Understanding Inconsistency with SUDs
This article shows why inconsistency and latency are fundamental when building distributed systems and how PACELC and the CAP theorem help guide us.
PACELC [2] builds on the CAP theorem to consider the non-partitioned communication case in a distributed system. This is referred to as normal operation in the quote below.
All in all PACELC Theorem gives a designer two modes of operation, with and without partitioning. With partitioning, one must choose between consistency and availability otherwise in the case of normal operation one must choose between latency and consistency [3].
A Distributed Storage System
We want to provide a data store that is both available 99.999% of the time and can service consistent data reads for up to 100,000 simultaneous clients.
A service that is available 99.999% of the time is not available for 5.26 minutes per year [4].
One way to achieve this level of up-time is to buy a single machine that meets our availability requirement with enough resources to service all the clients.
However, imagine if our service became popular, growing to 1,000,000 simultaneous calls. We would have to buy a new machine that was ten times as capable. This would be a significant expense and could take a long time to deliver and get live.
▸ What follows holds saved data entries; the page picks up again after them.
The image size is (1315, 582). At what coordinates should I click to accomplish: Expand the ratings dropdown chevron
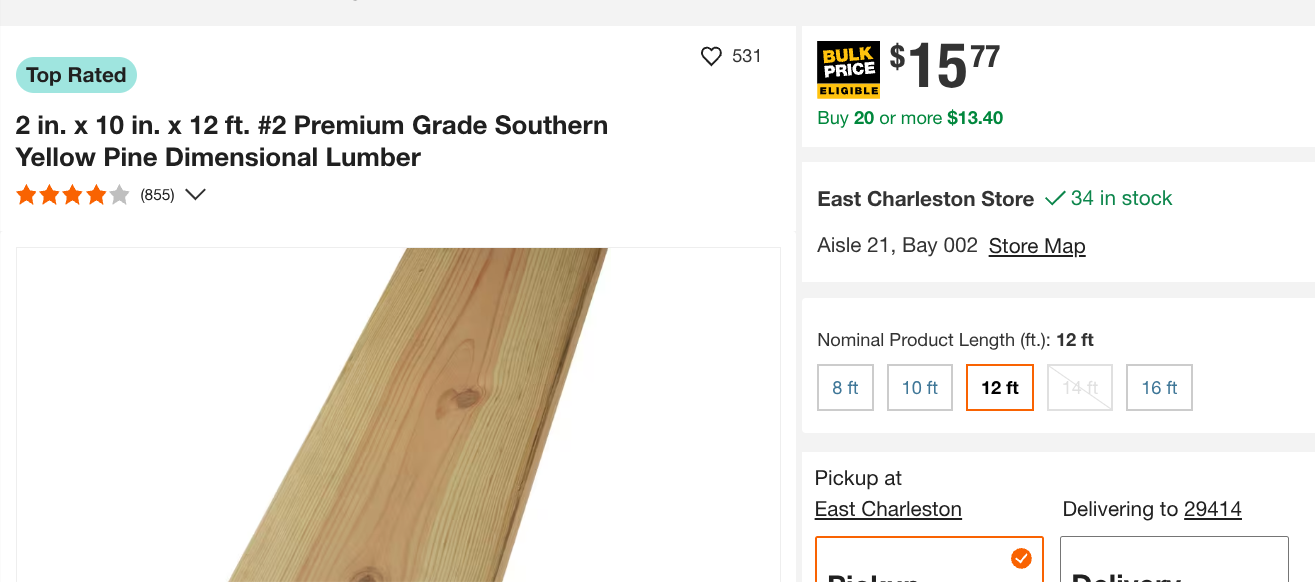196,195
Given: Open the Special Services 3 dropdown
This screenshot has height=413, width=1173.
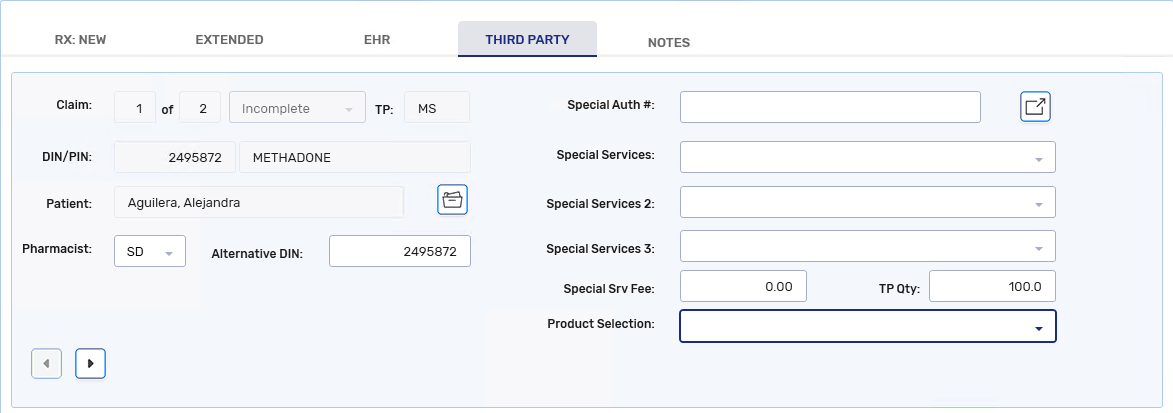Looking at the screenshot, I should 867,246.
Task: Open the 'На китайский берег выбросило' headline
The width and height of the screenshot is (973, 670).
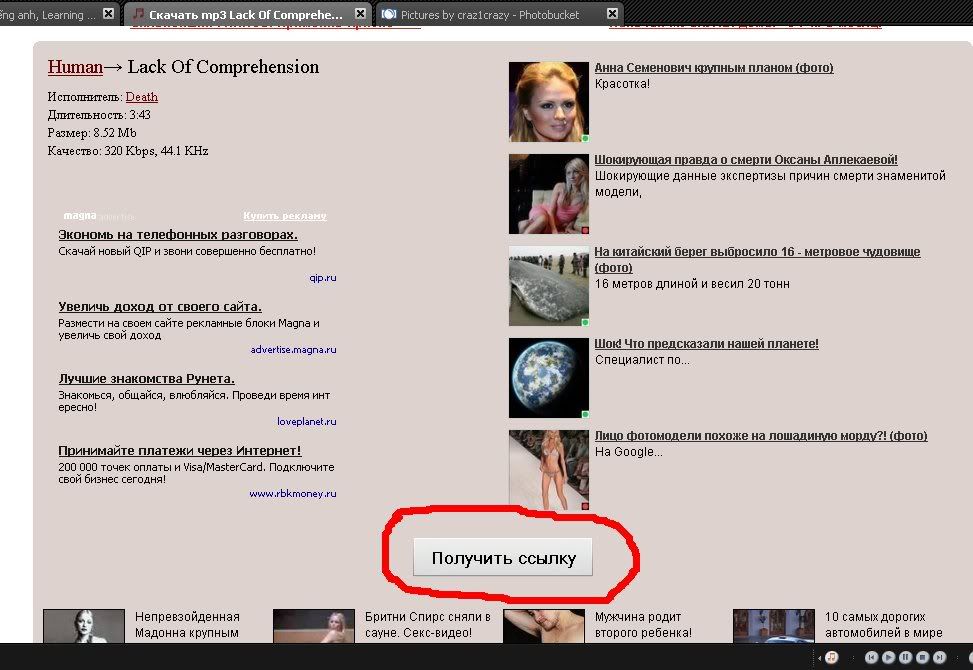Action: (757, 252)
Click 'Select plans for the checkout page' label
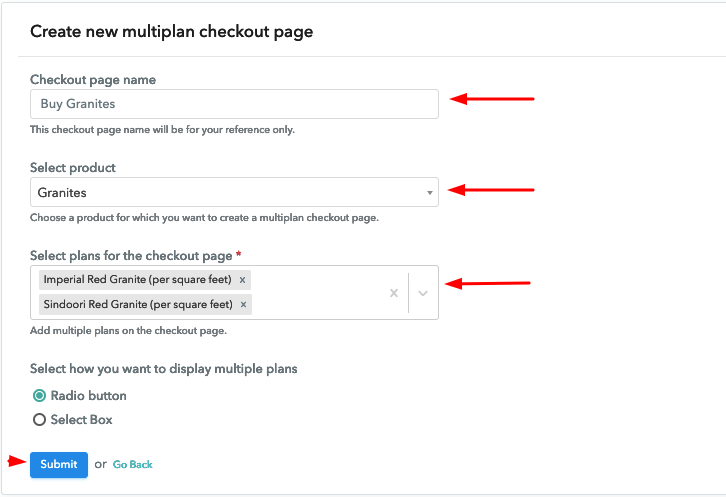Image resolution: width=726 pixels, height=497 pixels. (x=131, y=255)
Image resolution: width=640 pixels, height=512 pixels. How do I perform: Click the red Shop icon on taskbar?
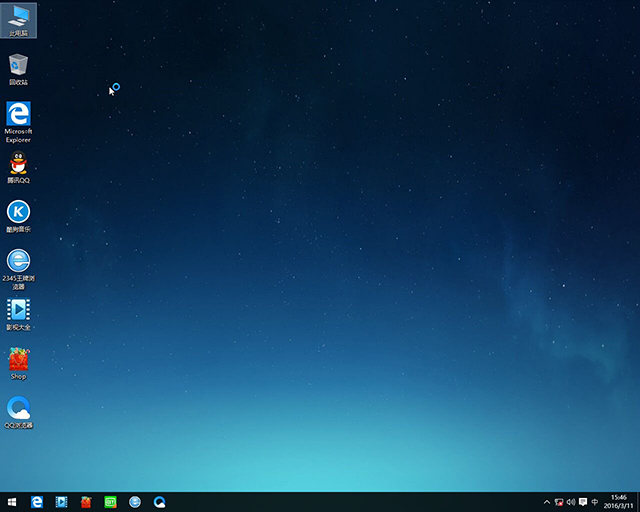tap(86, 501)
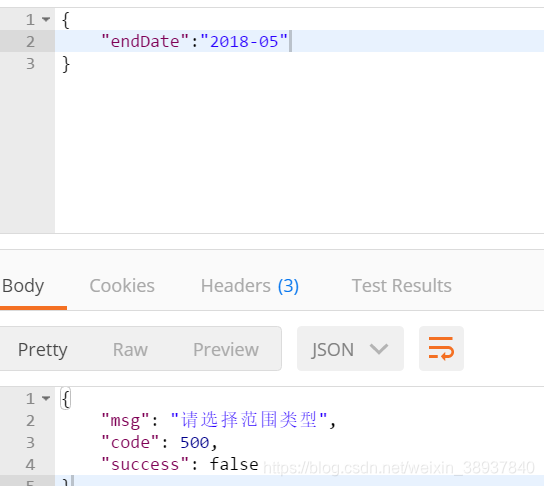Select the Body response tab
The image size is (544, 486).
pyautogui.click(x=23, y=287)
Such a machine is also a single point of failure. If something adverse happens, there is a risk that the whole machine will not be available. Even though the machine can sustain 99.999% availability, the environment it is running in is susceptible to failure (air conditioning and networking infrastructure fail).
An alternative approach is to build a distributed system from a collection of standard components: CPUs, networks, memory and storage. The unit of failure is smaller so that the entire system is not brought down if a single CPU or disk fails. We then require an algorithm to provide a storage solution across such a distributed system, one that makes the separate storage nodes function as a single system.
The Distributed Storage System
Given the above requirements, we put this design into place:
A storage node (S1, S2, S3) contains a single integer. A writer node updates the integer in all storage nodes. How this works is below, but first, some important assumptions.
It is assumed that errors do not occur. This is so we can see that the distributed algorithm works. Error handling makes distributed algorithms complex, mostly because a significant number of failure cases can obscure the goal of the code. Building an algorithm to run over a number of networked components assuming that there are no errors is not realistic, as the one thing that characterises a distributed system is partial failure [6].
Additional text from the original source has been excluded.